Sophie Durocher, JdeM, 27 mai : « Récemment, sur mon blogue du Journal, je demandais où étaient les artistes au carré vert, ceux qui n’appuient pas la cause des étudiants. Maintenant je sais où ils sont. Ils se cachent chez eux, ne disent leur opinion que sous le couvert de l’anonymat et sont terrorisés à l’idée que leurs “camarades” découvrent ce qu’ils pensent vraiment. […] Ça ne vous rappelle pas quelque chose ? Aux pires heures du maccarthysme aux États-Unis, dans les années 50, les artistes du milieu du cinéma soupçonnés de sympathies communistes étaient inscrits sur une liste noire. »
Richard Martineau, JdeM, 2 juin : « L’histoire du gars qui a tué et démembré son ami de coeur devant une caméra vous choque ? Idem pour ce sans-abri drogué qui a dévoré le visage d’un autre itinérant ? […] Le délinquant est devenu la figure emblématique de notre époque, dit [l’essayiste Jean-Jacques] Pelletier.
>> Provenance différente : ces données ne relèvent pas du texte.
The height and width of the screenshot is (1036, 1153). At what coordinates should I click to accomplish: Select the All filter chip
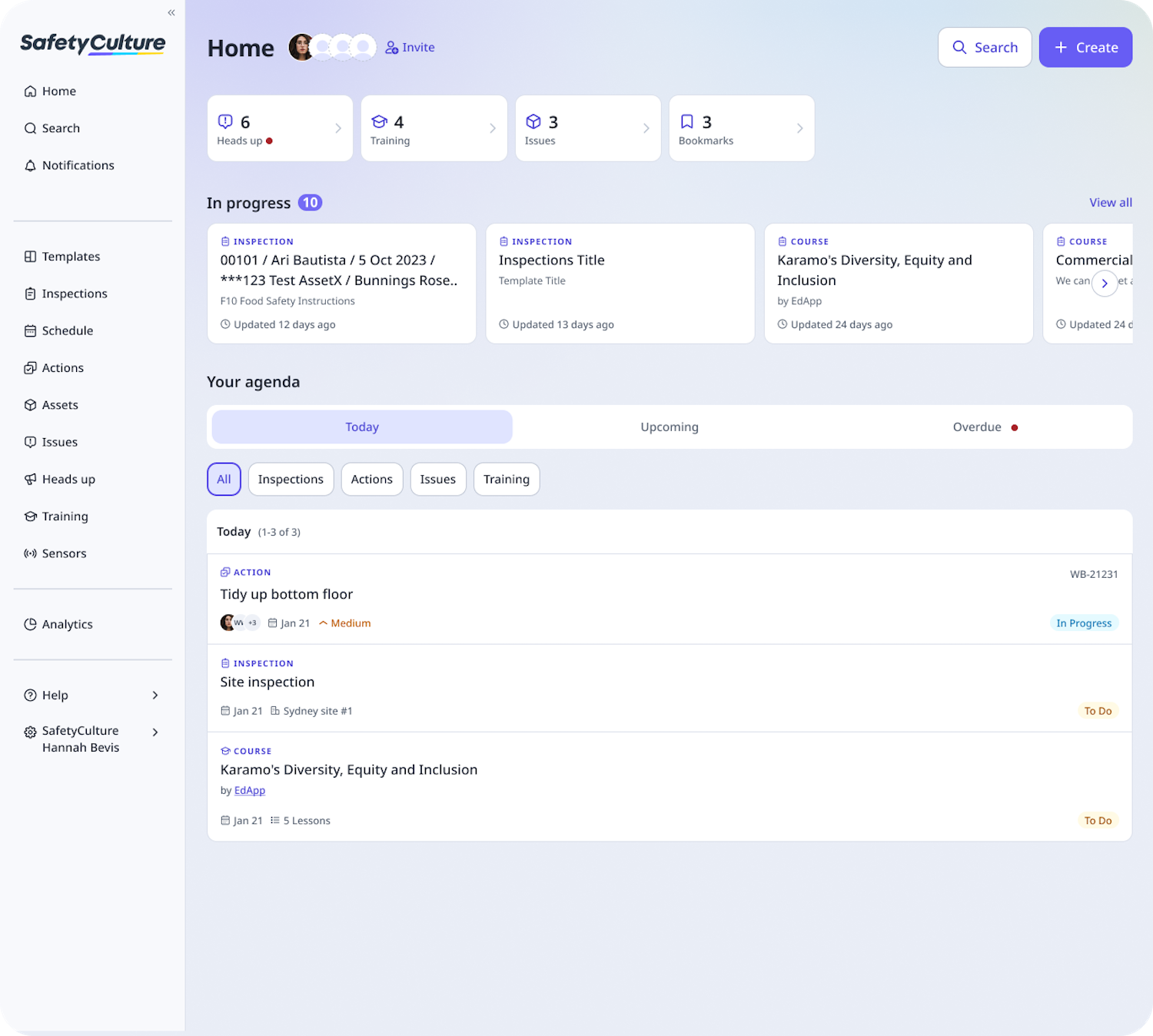pyautogui.click(x=224, y=479)
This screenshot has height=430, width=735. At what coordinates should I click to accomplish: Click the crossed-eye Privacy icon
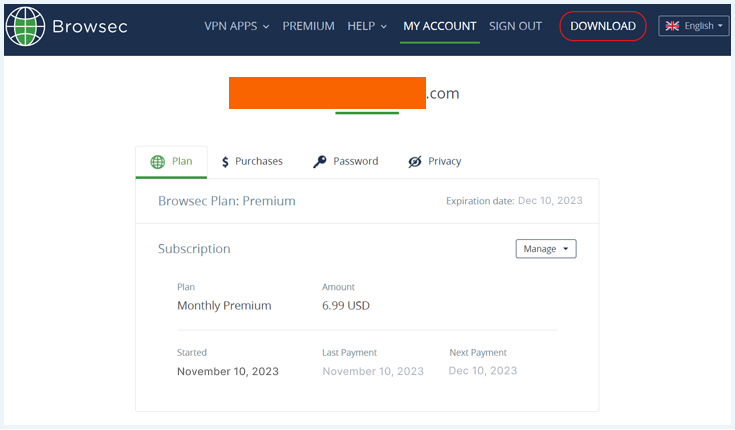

Les rebelles, les casseurs, les anarchistes, les têtes brûlées – voilà les gens qui enflamment notre imaginaire. Les gens qui défendent la loi et l’ordre nous apparaissent comme ennuyeux, ternes, comme des rabat-joie qui veulent imposer des limites à nos désirs, à nos rêves… Ça ne vous rappelle pas quelque chose ? »
Benoît Aubin, JdeM, 7 juin : « Mais, généralement, les choses se compliquent quand la gauche franchit la ligne et prend le pouvoir. Les dérapages – majeurs : Staline, Pol Pot, Mao – ou mineurs : Mitterrand, NPD de Bob Rae en Ontario – deviennent généralement la norme. »
Réjean Tremblay, JdeM, 7 juin : « On perd tous. Parce que le modèle qui a inspiré des générations de communistes et d’anarchistes n’existe plus. L’Union soviétique a été démembrée. L’Allemagne de l’Est aussi. Même la Chine est devenue un capitalisme d’État. En fait, il reste Cuba, dirigé par des vieillards, et la Corée du Nord. Vous pouvez taper vos casseroles tant que vous voudrez, mais est-ce que vous voulez vraiment vivre en Corée du Nord ? »
Joseph Facal, JdeM, 10 juin : « Ma cellule était glaciale et insonorisée. C’était la dernière nuit de ma vie. On allait m’exécuter au petit matin. J’entendis un bruit métallique. La porte s’ouvrit. Mon gardien me fit signe que j’avais un visiteur spécial. Soudainement, il était là, devant moi : Amir Khadir, Leader suprême et Guide éternel de la République populaire du Kébékistan. »
Richard Martineau, JdeM, 11 juin : « Mon confrère Joseph Facal a écrit une chronique hilarante sur Amir Khadir, hier. Elle lui a valu une volée d’injures, d’insultes et de menaces. Comparer Jean Charest à Hitler, c’est super drôle. Mais dépeindre Khadir comme un dictateur communiste est un gag fasciste qui mérite une “correction”. Vive la liberté d’expression… »
Richard Martineau, JdeM, 13 juin : « Le pire est que ces actes répugnants et inacceptables sont commis par des militants qui ne cessent de crier au fascisme. Vous ne vous rendez pas compte que c’est vous, les fascistes ? »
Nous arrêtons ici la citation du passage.